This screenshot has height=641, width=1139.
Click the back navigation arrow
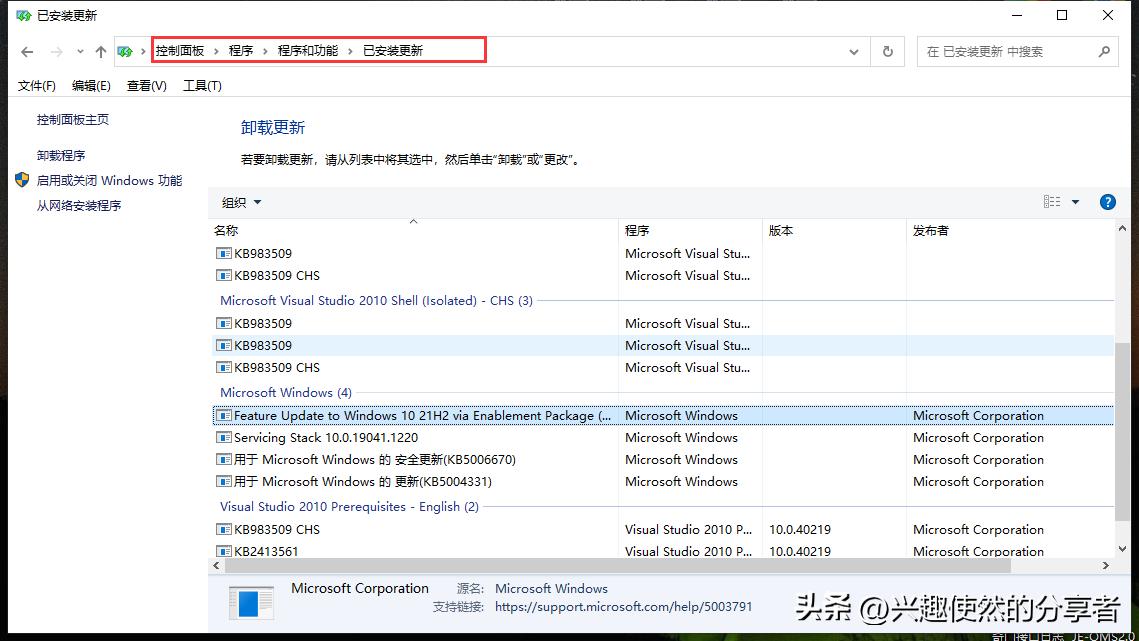click(27, 51)
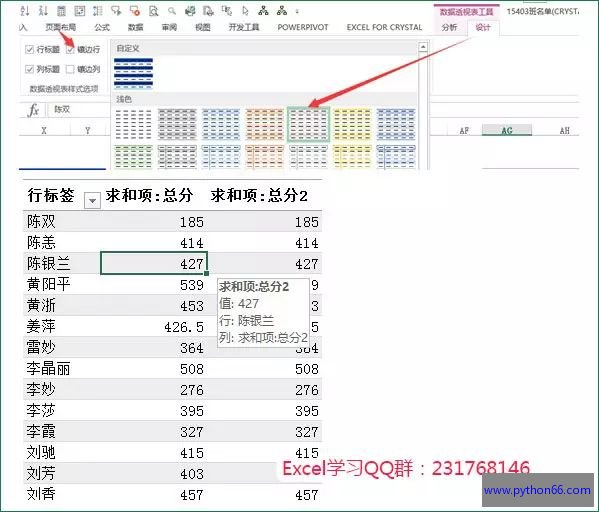The height and width of the screenshot is (512, 599).
Task: Click the style gallery scroll up arrow
Action: click(423, 47)
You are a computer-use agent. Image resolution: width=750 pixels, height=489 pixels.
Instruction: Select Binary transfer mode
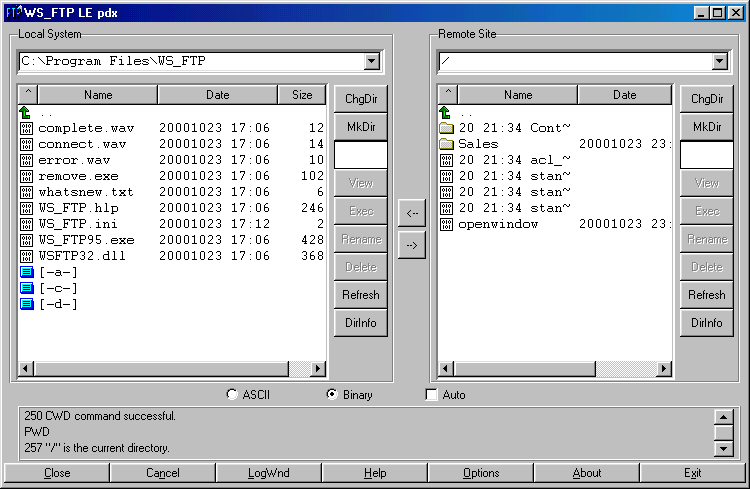pos(333,395)
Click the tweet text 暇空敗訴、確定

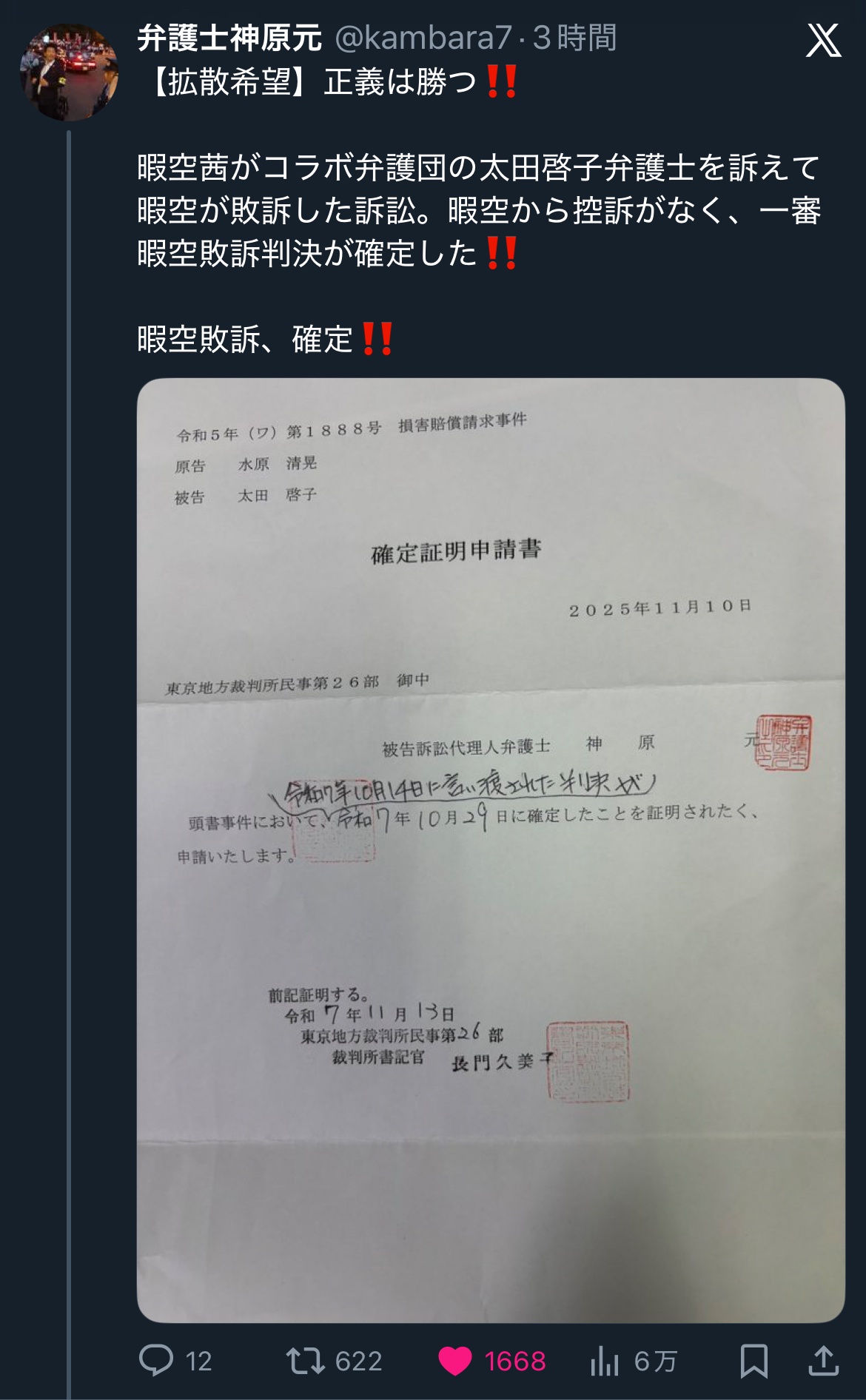pyautogui.click(x=245, y=340)
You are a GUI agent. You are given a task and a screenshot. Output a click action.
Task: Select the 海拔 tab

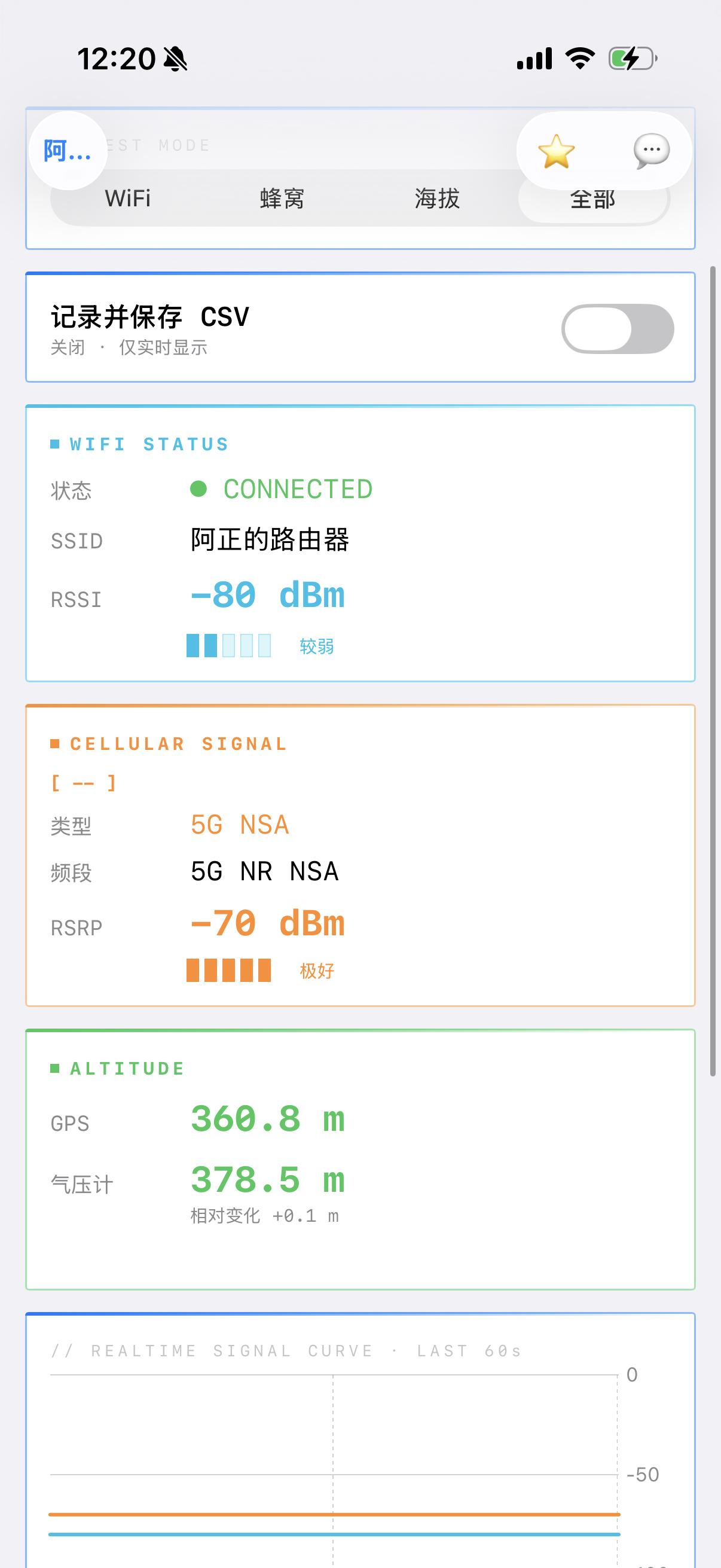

-- -- --

§ **Exercise objective**
Output nothing but an exact retyping of the material, pictures excluded.

§ **Written solution**
This screenshot has height=641, width=1139.
Click the back navigation arrow
click(27, 51)
The height and width of the screenshot is (512, 599).
Task: Click the style gallery scroll up arrow
Action: click(423, 47)
You are a computer-use agent. Image resolution: width=750 pixels, height=489 pixels.
Instruction: Select Binary transfer mode
pos(333,395)
Click the tweet text 暇空敗訴、確定

pyautogui.click(x=245, y=340)
You are a GUI agent. You are given a task and a screenshot. Output a click action.
Task: Select the 海拔 tab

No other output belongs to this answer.